**GOAL OF THE EXERCISE**
Restate every line of the material, word for word.
○ ○ ○ ○
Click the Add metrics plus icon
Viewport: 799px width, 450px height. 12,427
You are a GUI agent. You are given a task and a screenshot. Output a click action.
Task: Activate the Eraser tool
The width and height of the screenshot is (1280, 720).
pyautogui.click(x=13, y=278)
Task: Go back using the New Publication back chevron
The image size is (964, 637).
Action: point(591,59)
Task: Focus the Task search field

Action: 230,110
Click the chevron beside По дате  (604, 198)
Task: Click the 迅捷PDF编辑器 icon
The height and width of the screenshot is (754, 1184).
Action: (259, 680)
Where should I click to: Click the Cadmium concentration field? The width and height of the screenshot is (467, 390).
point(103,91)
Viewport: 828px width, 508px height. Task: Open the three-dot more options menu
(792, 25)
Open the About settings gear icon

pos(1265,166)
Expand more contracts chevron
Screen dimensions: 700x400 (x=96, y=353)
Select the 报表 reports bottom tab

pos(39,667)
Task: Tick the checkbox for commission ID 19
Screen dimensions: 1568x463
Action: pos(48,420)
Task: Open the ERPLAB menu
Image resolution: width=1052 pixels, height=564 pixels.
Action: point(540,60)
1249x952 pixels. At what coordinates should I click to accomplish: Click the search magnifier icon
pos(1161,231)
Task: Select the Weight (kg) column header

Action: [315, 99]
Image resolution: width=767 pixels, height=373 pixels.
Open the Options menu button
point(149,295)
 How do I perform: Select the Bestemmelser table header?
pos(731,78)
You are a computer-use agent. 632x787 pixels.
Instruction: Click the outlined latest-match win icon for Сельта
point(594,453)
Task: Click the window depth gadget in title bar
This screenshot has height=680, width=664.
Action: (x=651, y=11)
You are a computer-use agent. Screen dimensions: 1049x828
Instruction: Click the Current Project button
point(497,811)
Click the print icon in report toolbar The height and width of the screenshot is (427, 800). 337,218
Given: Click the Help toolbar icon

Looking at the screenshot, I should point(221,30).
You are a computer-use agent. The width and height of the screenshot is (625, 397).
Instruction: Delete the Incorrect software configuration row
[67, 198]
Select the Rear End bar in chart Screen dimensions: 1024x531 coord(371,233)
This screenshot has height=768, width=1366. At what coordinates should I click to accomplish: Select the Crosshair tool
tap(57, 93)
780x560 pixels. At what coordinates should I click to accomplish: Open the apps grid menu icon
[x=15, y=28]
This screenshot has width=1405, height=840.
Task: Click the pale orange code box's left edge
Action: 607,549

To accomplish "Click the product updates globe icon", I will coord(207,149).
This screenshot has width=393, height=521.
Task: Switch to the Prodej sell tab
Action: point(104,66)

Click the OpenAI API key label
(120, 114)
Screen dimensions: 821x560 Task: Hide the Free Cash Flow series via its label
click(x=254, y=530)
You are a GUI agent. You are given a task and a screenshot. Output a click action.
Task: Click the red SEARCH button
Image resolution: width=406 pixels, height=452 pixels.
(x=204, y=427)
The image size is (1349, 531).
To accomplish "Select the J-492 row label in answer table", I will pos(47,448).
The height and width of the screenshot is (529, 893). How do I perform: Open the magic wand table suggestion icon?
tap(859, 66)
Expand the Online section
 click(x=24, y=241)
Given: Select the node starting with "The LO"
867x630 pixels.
○ ○ ○ ○
**SOLUTION TO THIS PROBLEM**
Click the Add metrics plus icon
Viewport: 799px width, 450px height. 12,427
You are a GUI agent. You are given a task and a screenshot. Output a click action.
Task: Activate the Eraser tool
The width and height of the screenshot is (1280, 720).
pyautogui.click(x=13, y=278)
Task: Go back using the New Publication back chevron
The image size is (964, 637).
Action: point(591,59)
Task: Focus the Task search field

Action: 230,110
Click the chevron beside По дате  (604, 198)
Task: Click the 迅捷PDF编辑器 icon
The height and width of the screenshot is (754, 1184).
Action: (259, 680)
Where should I click to: Click the Cadmium concentration field? The width and height of the screenshot is (467, 390).
point(103,91)
Viewport: 828px width, 508px height. Task: Open the three-dot more options menu
(792, 25)
Open the About settings gear icon

pos(1265,166)
Expand more contracts chevron
Screen dimensions: 700x400 (x=96, y=353)
Select the 报表 reports bottom tab

pos(39,667)
Task: Tick the checkbox for commission ID 19
Screen dimensions: 1568x463
Action: pos(48,420)
Task: Open the ERPLAB menu
Image resolution: width=1052 pixels, height=564 pixels.
Action: point(540,60)
1249x952 pixels. At what coordinates should I click to accomplish: Click the search magnifier icon
pos(1161,231)
Task: Select the Weight (kg) column header

Action: [315, 99]
Image resolution: width=767 pixels, height=373 pixels.
Open the Options menu button
point(149,295)
 How do I perform: Select the Bestemmelser table header?
pos(731,78)
You are a computer-use agent. 632x787 pixels.
Instruction: Click the outlined latest-match win icon for Сельта
point(594,453)
Task: Click the window depth gadget in title bar
This screenshot has height=680, width=664.
Action: (x=651, y=11)
You are a computer-use agent. Screen dimensions: 1049x828
Instruction: Click the Current Project button
point(497,811)
Click the print icon in report toolbar The height and width of the screenshot is (427, 800). 337,218
Given: Click the Help toolbar icon

Looking at the screenshot, I should point(221,30).
You are a computer-use agent. The width and height of the screenshot is (625, 397).
Instruction: Delete the Incorrect software configuration row
[67, 198]
Select the Rear End bar in chart Screen dimensions: 1024x531 coord(371,233)
This screenshot has height=768, width=1366. At what coordinates should I click to accomplish: Select the Crosshair tool
tap(57, 93)
780x560 pixels. At what coordinates should I click to accomplish: Open the apps grid menu icon
[x=15, y=28]
This screenshot has width=1405, height=840.
Task: Click the pale orange code box's left edge
Action: 607,549

To accomplish "Click the product updates globe icon", I will coord(207,149).
This screenshot has width=393, height=521.
Task: Switch to the Prodej sell tab
Action: point(104,66)

Click the OpenAI API key label
(120, 114)
Screen dimensions: 821x560 Task: Hide the Free Cash Flow series via its label
click(x=254, y=530)
You are a GUI agent. You are given a task and a screenshot. Output a click action.
Task: Click the red SEARCH button
Image resolution: width=406 pixels, height=452 pixels.
(x=204, y=427)
The image size is (1349, 531).
To accomplish "Select the J-492 row label in answer table", I will pos(47,448).
The height and width of the screenshot is (529, 893). How do I perform: Open the magic wand table suggestion icon?
tap(859, 66)
Expand the Online section
 click(x=24, y=241)
Given: Select the node starting with "The LO"
867x630 pixels.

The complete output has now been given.